Bounds on Parity Violation In the Cosmological Redshift
Brett Altschul, Matthew Mewes

TL;DR
This paper investigates potential parity violation in the cosmological redshift by analyzing how differential redshift for polarized photons could cause depolarization, providing constraints based on gamma-ray burst observations.
Contribution
It introduces a novel approach to test parity violation in gravity through cosmological redshift effects on polarized light, deriving bounds from observational data.
Findings
Right- and left-circular polarization redshift difference constrained to 6 x 10^(-37)

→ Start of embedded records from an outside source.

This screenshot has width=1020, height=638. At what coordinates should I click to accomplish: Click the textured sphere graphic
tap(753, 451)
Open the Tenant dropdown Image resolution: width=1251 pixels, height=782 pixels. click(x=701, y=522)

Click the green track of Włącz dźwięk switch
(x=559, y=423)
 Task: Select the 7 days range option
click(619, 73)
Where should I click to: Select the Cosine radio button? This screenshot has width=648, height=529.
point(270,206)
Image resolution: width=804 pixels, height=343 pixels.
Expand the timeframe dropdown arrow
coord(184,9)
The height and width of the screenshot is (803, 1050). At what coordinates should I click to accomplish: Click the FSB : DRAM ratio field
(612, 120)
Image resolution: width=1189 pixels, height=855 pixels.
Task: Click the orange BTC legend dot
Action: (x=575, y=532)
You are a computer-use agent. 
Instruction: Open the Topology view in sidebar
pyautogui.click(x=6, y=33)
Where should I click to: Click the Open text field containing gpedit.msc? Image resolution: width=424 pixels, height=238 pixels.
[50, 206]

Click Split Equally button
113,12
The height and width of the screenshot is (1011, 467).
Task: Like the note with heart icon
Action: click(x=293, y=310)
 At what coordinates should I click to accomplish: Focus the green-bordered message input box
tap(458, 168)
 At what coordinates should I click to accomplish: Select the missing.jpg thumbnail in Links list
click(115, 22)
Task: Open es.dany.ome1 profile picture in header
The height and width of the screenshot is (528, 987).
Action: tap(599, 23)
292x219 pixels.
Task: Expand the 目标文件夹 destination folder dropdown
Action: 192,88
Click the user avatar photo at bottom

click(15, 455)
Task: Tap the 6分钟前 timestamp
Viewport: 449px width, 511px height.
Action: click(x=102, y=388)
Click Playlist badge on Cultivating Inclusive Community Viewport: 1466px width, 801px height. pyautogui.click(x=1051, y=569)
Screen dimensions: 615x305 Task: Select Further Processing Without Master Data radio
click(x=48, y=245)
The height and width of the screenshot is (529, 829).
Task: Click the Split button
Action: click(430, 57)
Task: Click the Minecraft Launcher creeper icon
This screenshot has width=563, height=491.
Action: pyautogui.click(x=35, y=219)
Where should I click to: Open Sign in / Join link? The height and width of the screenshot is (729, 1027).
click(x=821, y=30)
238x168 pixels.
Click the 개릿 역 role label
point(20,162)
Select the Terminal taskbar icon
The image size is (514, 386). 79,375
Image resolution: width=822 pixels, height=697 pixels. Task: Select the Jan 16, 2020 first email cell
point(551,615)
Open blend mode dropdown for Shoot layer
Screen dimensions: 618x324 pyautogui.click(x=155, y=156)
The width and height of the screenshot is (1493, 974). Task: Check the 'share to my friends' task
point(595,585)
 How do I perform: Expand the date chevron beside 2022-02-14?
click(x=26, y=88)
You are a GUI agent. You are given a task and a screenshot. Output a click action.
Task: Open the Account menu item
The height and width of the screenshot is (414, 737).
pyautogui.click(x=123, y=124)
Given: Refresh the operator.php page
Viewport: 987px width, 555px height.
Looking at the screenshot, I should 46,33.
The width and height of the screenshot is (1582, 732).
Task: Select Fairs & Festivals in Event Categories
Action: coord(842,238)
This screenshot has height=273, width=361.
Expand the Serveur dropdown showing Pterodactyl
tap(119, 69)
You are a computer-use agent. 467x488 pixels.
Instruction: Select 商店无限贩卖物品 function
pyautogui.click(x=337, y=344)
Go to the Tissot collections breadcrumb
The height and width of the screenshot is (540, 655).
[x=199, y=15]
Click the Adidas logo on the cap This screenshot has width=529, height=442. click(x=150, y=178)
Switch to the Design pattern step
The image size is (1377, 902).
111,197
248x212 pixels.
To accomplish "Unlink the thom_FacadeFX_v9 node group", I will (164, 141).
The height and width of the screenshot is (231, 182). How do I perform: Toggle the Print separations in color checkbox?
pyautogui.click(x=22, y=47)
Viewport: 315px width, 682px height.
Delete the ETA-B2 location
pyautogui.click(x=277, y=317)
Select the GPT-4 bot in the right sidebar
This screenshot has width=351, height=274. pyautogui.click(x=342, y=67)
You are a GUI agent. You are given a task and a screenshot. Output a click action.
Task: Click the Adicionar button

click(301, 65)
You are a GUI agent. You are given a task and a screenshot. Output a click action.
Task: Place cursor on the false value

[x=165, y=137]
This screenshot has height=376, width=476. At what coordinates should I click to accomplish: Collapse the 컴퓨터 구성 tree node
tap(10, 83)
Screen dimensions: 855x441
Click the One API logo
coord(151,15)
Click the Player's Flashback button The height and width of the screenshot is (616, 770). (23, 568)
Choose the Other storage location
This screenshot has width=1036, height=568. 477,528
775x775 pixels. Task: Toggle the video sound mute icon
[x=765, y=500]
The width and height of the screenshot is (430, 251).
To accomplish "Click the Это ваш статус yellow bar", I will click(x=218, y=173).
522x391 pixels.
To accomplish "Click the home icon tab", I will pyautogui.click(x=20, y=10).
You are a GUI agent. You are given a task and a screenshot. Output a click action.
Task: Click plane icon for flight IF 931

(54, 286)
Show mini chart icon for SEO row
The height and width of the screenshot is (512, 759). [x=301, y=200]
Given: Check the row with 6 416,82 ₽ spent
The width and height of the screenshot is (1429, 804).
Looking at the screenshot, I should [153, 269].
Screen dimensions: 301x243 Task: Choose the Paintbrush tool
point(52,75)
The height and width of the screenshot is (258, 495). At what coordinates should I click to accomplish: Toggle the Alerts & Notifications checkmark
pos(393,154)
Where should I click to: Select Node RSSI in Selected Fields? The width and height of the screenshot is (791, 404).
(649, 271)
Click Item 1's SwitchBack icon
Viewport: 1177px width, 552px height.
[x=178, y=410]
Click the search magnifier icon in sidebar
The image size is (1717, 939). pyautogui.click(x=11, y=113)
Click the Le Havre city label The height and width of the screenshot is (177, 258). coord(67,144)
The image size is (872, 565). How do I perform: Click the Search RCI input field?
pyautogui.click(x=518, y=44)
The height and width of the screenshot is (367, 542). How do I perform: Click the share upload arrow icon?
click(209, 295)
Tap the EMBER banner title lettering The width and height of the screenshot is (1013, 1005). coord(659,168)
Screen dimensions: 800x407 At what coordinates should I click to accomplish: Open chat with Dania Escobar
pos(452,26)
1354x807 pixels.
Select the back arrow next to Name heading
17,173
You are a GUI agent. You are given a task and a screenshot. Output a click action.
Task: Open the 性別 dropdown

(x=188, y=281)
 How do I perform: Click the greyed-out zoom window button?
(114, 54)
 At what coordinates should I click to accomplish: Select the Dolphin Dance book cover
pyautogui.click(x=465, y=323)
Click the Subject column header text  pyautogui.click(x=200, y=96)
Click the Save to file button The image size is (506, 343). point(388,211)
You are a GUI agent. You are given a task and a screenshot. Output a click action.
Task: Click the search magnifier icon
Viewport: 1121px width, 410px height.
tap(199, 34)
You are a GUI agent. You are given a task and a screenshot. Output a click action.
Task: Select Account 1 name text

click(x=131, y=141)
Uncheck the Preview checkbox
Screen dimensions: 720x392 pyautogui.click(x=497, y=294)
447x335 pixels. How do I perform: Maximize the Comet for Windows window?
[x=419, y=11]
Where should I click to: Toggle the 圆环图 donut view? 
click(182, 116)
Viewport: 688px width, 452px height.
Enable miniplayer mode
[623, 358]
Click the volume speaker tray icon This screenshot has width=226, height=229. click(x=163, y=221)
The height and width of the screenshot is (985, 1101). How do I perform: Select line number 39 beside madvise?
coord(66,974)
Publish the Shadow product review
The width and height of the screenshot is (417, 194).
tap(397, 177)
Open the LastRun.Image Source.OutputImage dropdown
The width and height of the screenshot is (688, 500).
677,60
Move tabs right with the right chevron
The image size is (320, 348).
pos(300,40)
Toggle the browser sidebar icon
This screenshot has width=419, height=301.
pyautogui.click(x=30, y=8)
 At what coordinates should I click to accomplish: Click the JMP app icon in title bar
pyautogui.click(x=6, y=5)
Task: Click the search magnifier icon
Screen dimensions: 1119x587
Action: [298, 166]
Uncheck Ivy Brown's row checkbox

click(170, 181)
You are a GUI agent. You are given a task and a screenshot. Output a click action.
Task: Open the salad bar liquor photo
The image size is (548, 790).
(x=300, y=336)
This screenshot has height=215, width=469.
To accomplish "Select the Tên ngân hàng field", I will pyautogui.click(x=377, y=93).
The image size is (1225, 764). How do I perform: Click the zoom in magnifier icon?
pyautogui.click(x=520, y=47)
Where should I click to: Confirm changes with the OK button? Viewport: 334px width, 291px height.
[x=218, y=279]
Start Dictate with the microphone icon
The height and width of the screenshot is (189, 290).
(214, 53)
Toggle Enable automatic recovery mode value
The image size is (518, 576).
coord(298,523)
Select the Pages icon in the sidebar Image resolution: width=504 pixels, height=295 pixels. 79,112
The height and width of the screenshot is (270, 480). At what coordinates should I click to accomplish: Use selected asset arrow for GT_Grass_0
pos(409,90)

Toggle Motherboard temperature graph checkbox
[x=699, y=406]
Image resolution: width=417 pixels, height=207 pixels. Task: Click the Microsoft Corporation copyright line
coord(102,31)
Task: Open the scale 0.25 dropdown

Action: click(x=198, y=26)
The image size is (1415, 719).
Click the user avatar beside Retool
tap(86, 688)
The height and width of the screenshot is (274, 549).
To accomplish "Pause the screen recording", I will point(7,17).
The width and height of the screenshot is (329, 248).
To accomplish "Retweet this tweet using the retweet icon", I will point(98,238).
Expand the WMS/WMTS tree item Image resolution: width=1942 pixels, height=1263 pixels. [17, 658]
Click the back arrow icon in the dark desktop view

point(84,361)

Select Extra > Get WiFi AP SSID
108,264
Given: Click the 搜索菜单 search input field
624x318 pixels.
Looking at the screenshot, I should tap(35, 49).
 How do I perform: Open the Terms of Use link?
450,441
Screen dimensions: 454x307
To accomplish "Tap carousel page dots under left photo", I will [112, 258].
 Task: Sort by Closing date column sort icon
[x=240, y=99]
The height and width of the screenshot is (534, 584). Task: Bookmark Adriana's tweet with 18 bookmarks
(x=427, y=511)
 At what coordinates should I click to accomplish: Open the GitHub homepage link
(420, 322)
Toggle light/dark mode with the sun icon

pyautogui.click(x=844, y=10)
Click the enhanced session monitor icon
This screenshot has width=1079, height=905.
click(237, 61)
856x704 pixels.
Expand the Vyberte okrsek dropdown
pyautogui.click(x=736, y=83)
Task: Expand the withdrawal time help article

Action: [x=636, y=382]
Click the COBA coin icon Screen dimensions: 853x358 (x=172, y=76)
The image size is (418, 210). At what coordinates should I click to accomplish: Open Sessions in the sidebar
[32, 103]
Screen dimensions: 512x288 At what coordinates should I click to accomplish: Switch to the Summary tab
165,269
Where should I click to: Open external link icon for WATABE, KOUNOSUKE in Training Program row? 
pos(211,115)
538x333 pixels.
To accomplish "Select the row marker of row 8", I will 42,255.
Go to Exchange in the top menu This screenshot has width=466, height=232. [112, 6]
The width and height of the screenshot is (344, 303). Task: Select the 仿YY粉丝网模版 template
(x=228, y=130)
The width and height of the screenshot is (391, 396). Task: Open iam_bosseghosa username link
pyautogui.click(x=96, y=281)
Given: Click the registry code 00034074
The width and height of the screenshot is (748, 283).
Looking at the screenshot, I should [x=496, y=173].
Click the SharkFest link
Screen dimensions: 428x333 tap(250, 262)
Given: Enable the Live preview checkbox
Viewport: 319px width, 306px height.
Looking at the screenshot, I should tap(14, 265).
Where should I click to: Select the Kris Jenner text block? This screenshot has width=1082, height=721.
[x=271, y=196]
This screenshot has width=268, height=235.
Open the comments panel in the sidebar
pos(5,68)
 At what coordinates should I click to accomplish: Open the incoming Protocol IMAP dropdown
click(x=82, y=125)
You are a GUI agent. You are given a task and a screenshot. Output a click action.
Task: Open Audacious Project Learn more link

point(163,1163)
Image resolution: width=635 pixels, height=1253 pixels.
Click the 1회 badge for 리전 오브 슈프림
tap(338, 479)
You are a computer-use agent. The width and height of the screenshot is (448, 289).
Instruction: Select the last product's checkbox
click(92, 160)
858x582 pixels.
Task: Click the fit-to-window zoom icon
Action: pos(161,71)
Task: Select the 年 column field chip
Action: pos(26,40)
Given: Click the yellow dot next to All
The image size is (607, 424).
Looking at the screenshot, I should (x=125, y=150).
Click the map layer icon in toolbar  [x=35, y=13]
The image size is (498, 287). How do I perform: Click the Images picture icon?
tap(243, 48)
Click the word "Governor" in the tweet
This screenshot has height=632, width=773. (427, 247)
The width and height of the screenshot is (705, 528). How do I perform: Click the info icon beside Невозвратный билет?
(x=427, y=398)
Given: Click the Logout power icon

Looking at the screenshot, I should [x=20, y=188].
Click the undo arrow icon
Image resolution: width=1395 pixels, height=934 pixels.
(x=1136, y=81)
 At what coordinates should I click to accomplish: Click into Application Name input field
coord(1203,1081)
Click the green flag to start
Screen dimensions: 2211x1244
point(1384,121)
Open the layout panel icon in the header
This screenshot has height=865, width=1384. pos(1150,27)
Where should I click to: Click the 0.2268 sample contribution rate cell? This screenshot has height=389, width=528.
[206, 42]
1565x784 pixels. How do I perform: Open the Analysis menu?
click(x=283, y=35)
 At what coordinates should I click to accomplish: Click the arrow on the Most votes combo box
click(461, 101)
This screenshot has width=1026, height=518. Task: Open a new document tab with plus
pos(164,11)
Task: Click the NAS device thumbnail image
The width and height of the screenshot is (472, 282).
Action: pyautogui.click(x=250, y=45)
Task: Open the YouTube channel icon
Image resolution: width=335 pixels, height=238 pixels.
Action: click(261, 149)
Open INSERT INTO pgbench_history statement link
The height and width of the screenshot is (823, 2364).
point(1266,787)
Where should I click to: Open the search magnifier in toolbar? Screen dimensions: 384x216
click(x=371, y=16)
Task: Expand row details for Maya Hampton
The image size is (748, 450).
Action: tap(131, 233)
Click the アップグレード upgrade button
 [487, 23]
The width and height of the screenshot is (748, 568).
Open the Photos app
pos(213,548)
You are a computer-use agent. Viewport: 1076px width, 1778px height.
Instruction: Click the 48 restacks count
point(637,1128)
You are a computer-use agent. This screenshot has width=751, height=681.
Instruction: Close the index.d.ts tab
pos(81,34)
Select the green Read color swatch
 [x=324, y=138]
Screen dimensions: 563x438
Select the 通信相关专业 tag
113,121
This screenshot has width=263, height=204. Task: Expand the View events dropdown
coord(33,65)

Depolarization signature depends on redshift squared, z^2
No evidence of parity violation observed in gamma-ray burst polarization
Abstract
Parity (P) violation in gravity would be a sure sign of new physics. We examine the possibility of P violation in the cosmological redshift. If right- and left-circularly polarized photons experience the redshift differently, the radiation from distant sources would tend to be depolarized, since the polarizations states would accumulate different phases during propagation. The resulting birefringence has an unusual signature--depending on z^2--quite unlike what is seen in other theories, including those with violation of local boost invariance. The observed broad-spectrum polarization of -ray bursts constrains the fractional difference between the right- and left-handed redshifts at the 6 x 10^(-37) level.